Enfin comment expliquer l’écart entre les jeunes et leurs aînés ? Comment expliquer les plus de 55 ans soit favorable à une défaite de Benyamin Netanyahou ? Est-ce en partie à imputer aux accusations de corruption qui pèsent sur l’actuel premier Ministre ? 

Il y a une fatigue de Netanyahu chez les israéliens les plus âgés. La perspective de l’inculpation de ce dernier pour corruption y joue certainement un rôle. Les israéliens âgés sont plus attachés aux institutions judiciaires de leur pays et à la perspective d’une entente possible avec les palestiniens. Sachant que Gantz et Netanyahou partagent une plateforme sécuritaire quasi identique, les élections vont se jouer sur un plan domestique. En fait, la volonté de Netanyahu de revenir sur le rôle important que la Cour Supreme israélienne s’est taillée ces dernières années en tant que censeur du parlement est devenu un facteur de braquage gauche/droite. Cette tendance encouragée par un ancien juge à la Cour Supreme, Aharon Barak, vise à contrôler et à censurer ce qui est appréhendé comme des dérapages d’une parlement devenu très à droite.

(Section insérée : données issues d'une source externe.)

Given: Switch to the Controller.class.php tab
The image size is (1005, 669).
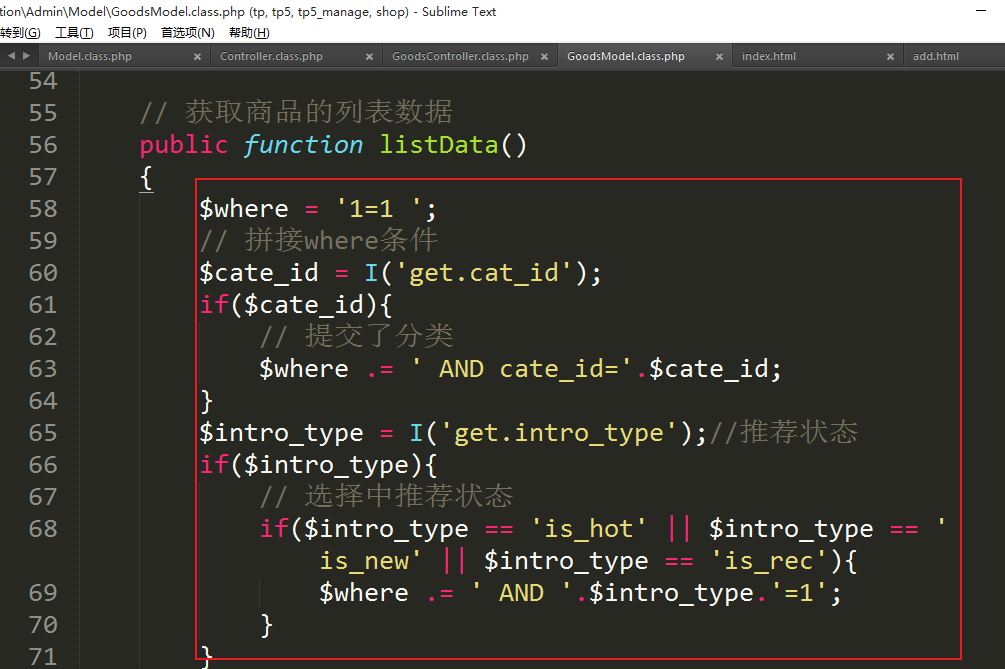Looking at the screenshot, I should pos(271,57).
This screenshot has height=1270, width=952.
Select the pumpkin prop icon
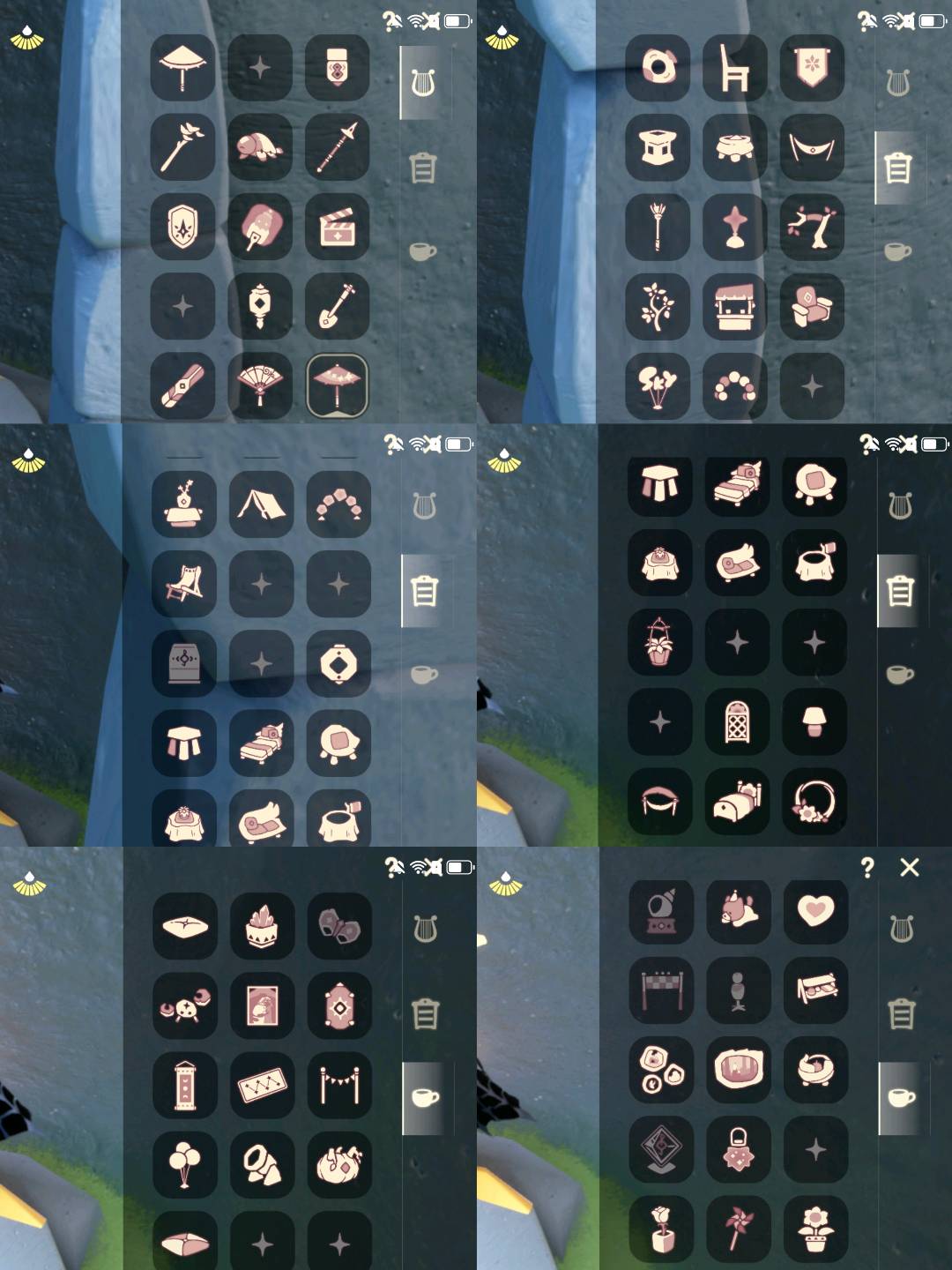(339, 1164)
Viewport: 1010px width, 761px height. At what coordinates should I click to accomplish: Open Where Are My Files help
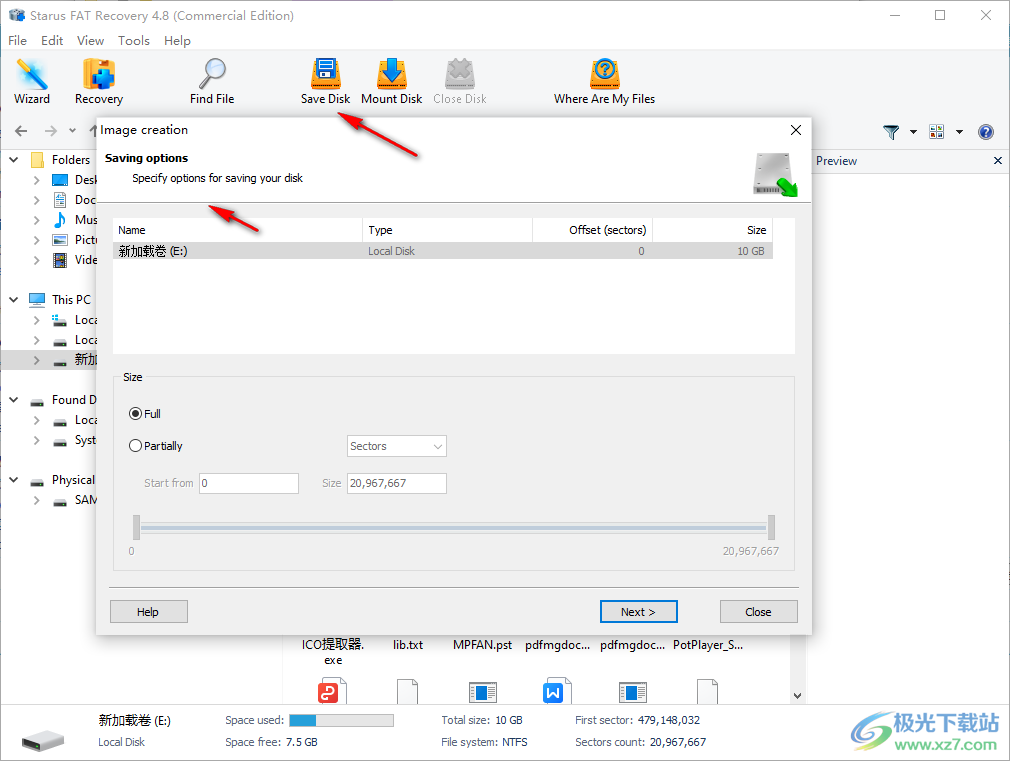604,81
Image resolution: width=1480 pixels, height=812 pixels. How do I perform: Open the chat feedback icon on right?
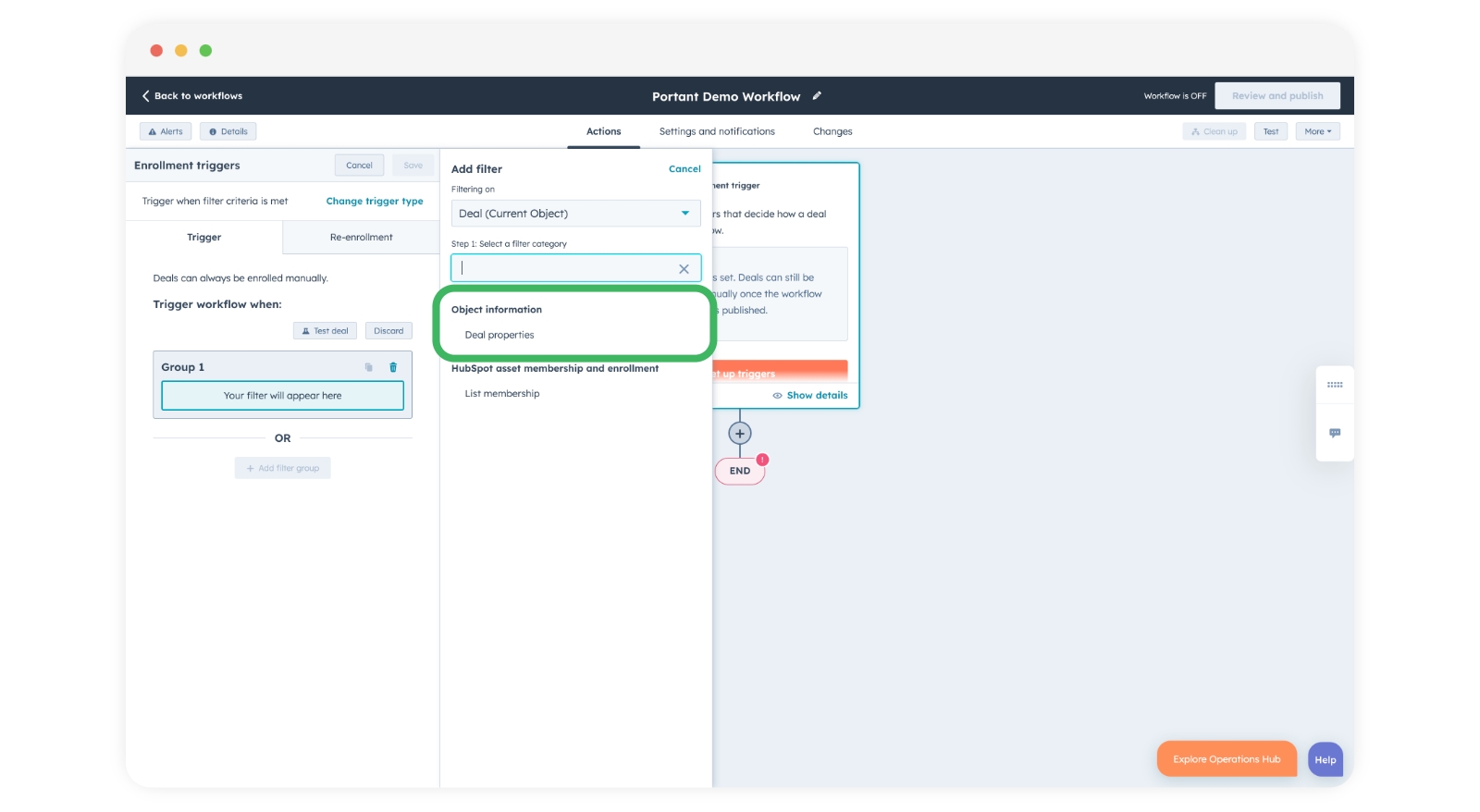click(x=1334, y=433)
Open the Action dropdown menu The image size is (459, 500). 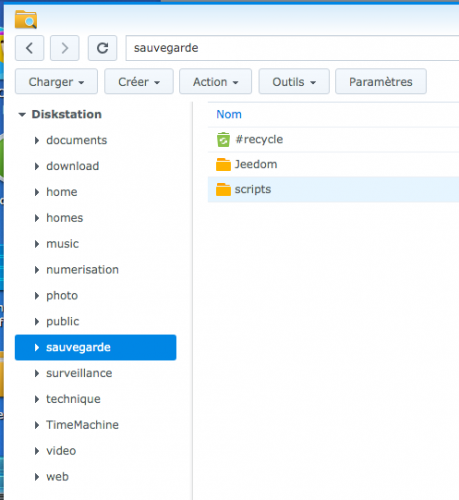[x=215, y=82]
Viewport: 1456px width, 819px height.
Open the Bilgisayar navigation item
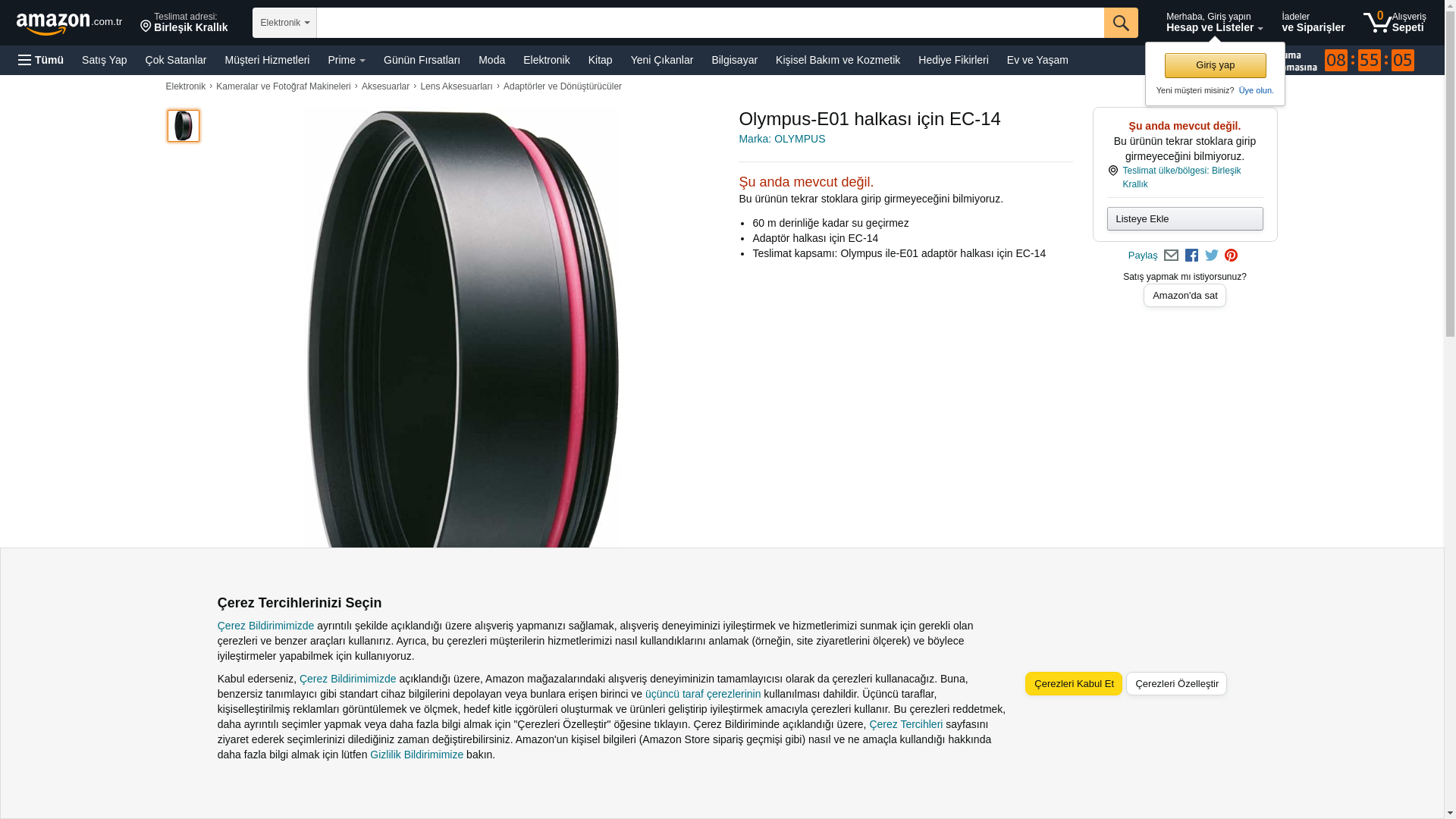(734, 60)
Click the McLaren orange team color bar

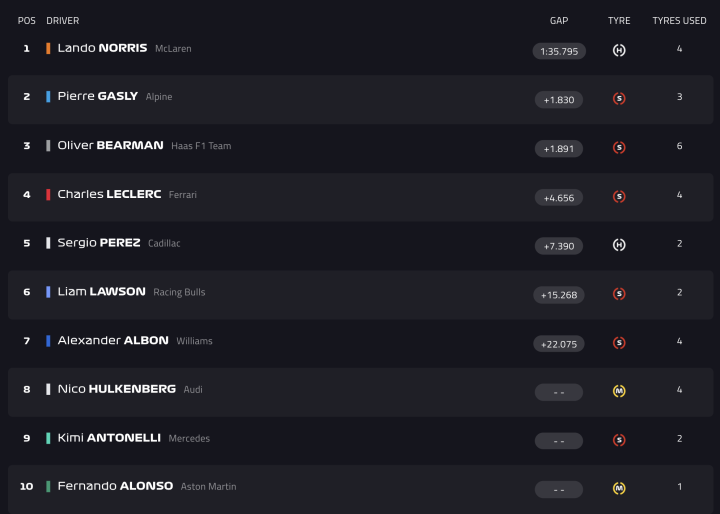click(x=48, y=48)
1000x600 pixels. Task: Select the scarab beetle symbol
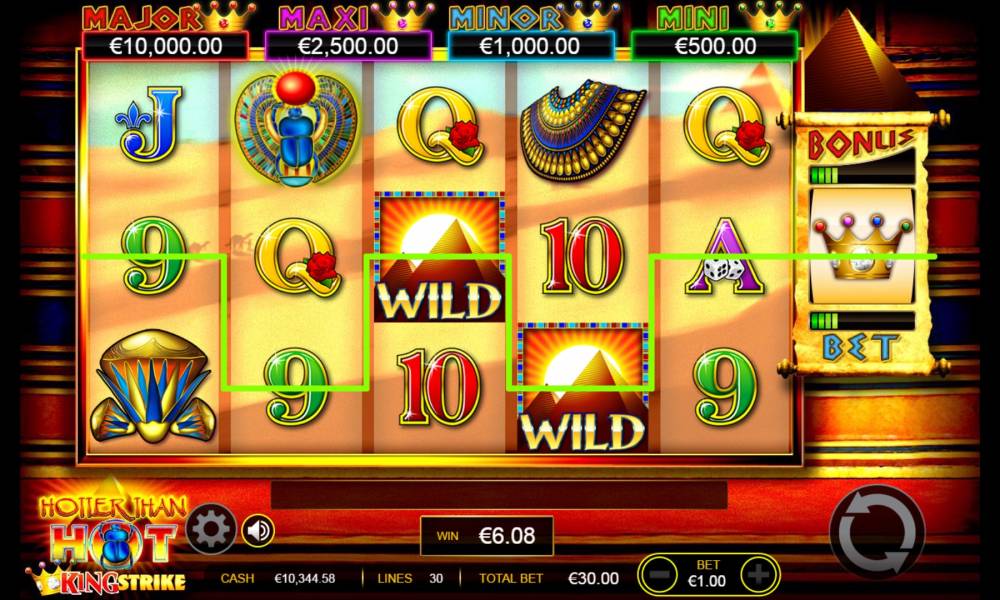pos(297,130)
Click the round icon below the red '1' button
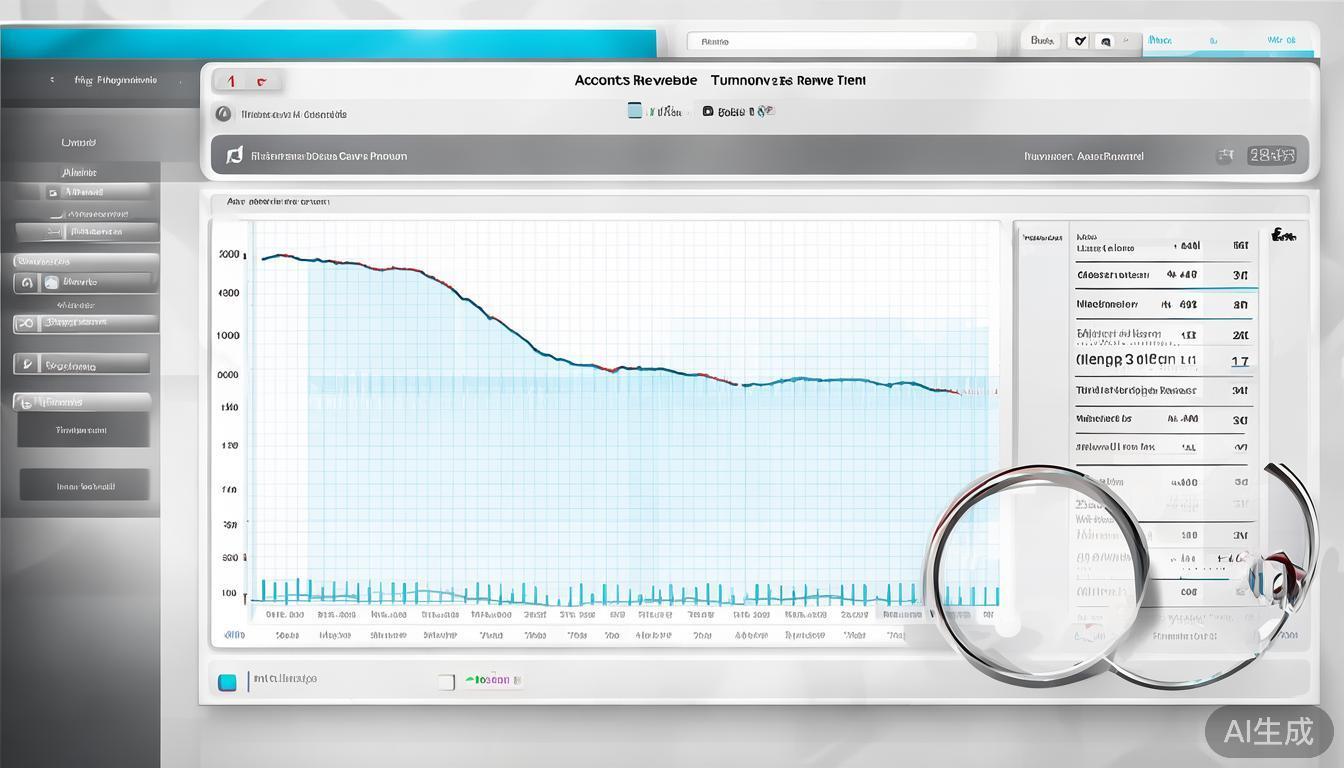The width and height of the screenshot is (1344, 768). point(223,114)
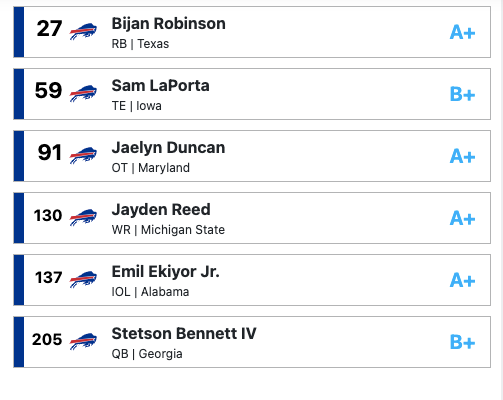Image resolution: width=503 pixels, height=400 pixels.
Task: Open Sam LaPorta player name
Action: tap(160, 86)
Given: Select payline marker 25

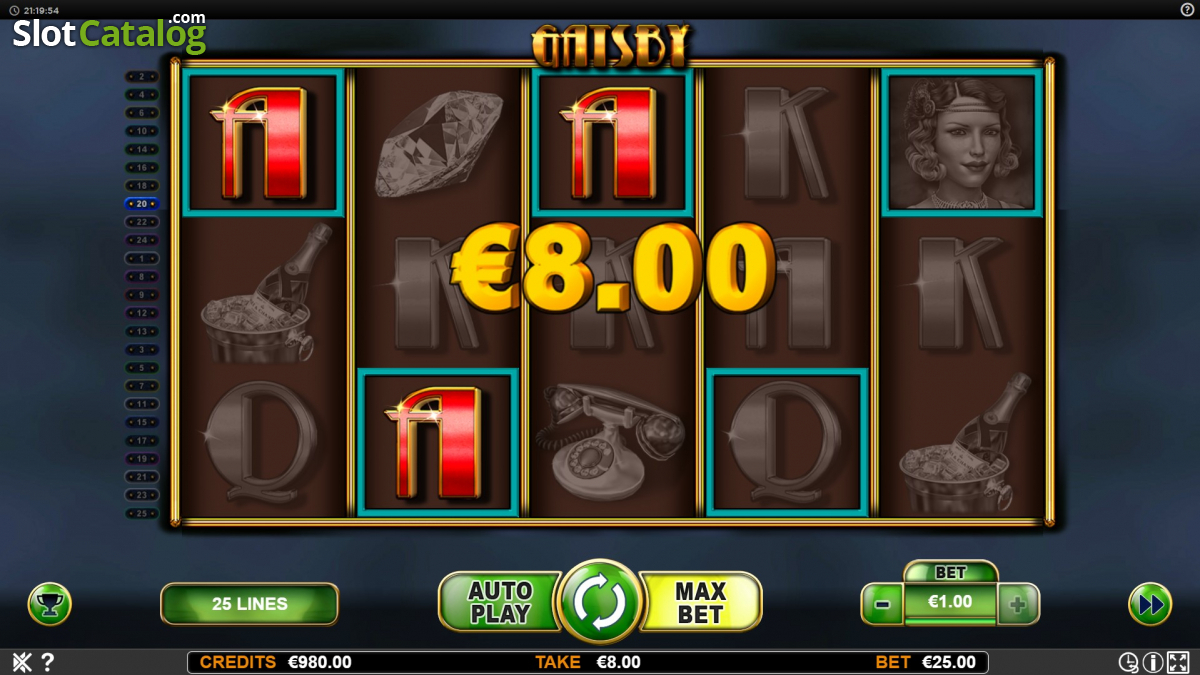Looking at the screenshot, I should coord(141,513).

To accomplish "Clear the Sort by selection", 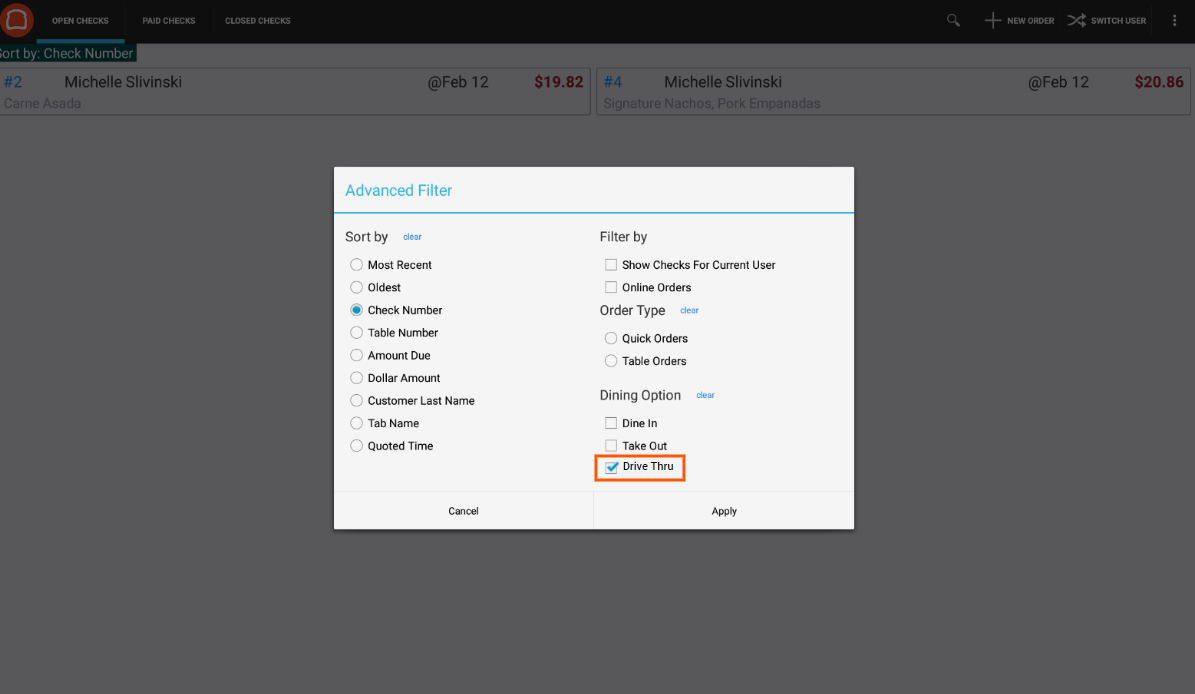I will (412, 237).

Les israéliens plus âgés considèrent encore comme viable des négociations avec les palestiniens et contrairement à la jeunesse ne sont pas favorable à l’annexion d’une parte de la cis-Jordanie. Pour eux, la réélection de la droite personnifiée par Netanyahu est la fin de toute perspective d’entente avec les palestiniens ; ce d’autant que Netanyahu a réussi à séparer la question palestinienne d’une entente globale avec les pays arabes comme on l’a constaté avec un rapprochement récent avec les pétromonarchies arabe du golfe persique.